Laverne Cox and Judd Apatow were among those at the event gathered to discuss diversity on Tuesday.
“In light of the recent revelations about R. Kelly, what can black men do better to support black women?” asked director Angela Robinson, kicking off the first panel of the W.K. Kellogg Foundation and ARRAY Alliance’s “National Day of Racial Healing” with a bang.
For the event, A Wrinkle in Time filmmaker and ARRAY founder Ava DuVernay gathered filmmakers Judd Apatow and Eva Longoria, musician Melissa Etheridge, author Jacqueline Woodson, poet Robin Coste Lewis and former Georgia gubernatorial candidate Stacey Abrams, among others, for an afternoon of conversations on Tuesday about racial healing. The occasion, held at DuVernay’s ARRAY campus in L.A.’s Historic Filipinotown, was the third annual National Day of Racial Healing, established by the W.K. Kellogg Foundation.

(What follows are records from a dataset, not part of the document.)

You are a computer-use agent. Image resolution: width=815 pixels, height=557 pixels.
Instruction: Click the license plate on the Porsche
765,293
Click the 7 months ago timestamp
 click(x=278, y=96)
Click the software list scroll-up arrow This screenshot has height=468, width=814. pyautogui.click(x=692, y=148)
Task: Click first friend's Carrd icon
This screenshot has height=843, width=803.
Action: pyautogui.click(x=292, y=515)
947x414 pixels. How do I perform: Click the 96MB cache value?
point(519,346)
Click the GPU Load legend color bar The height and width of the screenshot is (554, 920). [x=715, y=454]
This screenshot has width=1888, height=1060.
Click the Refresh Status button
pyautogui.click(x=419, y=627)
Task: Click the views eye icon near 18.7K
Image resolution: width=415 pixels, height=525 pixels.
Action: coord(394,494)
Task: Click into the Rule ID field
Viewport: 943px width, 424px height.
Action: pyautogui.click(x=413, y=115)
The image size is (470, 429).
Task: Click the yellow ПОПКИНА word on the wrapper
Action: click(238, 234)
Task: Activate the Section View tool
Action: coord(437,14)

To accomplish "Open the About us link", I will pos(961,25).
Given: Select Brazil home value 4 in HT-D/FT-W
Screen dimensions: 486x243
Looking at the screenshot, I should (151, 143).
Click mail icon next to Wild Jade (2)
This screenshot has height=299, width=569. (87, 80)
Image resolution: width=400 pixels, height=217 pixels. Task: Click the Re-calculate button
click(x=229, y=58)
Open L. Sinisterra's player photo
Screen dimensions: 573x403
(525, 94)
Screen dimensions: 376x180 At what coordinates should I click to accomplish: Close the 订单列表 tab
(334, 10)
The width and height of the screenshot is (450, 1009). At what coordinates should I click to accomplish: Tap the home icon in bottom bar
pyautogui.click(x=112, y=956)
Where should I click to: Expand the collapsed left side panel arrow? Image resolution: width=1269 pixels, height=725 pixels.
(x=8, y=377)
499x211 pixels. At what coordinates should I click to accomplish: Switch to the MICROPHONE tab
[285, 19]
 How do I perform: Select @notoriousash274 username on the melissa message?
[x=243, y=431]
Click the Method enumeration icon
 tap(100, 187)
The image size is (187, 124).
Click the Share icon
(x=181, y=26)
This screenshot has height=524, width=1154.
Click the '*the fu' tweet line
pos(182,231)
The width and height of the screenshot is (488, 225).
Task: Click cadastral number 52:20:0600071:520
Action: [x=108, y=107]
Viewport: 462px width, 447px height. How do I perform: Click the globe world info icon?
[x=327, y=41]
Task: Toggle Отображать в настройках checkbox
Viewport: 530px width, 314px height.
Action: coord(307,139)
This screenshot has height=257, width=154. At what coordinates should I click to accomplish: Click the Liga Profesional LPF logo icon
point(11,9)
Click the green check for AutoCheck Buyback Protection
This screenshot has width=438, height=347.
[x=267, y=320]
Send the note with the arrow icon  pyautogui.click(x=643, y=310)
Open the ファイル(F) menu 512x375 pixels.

Tough questions were both asked and answered on the panel “Race and Representation,” with Apatow, Longoria, Robinson and David Oyelowo taking turns in the hot seat. In response to Robinson’s question about R. Kelly, Oyelowo said, “When it comes to these individuals, we have to acknowledge that what these women are saying is true and their voice must be heard. It’s been said for a long time, and I think the music world, somehow, is getting a pass, and that really has to be looked at.”
Longoria pressed the other filmmakers on their commitment to the diversity cause, as she commits to working with 50 percent female directors and people below the line in 2019.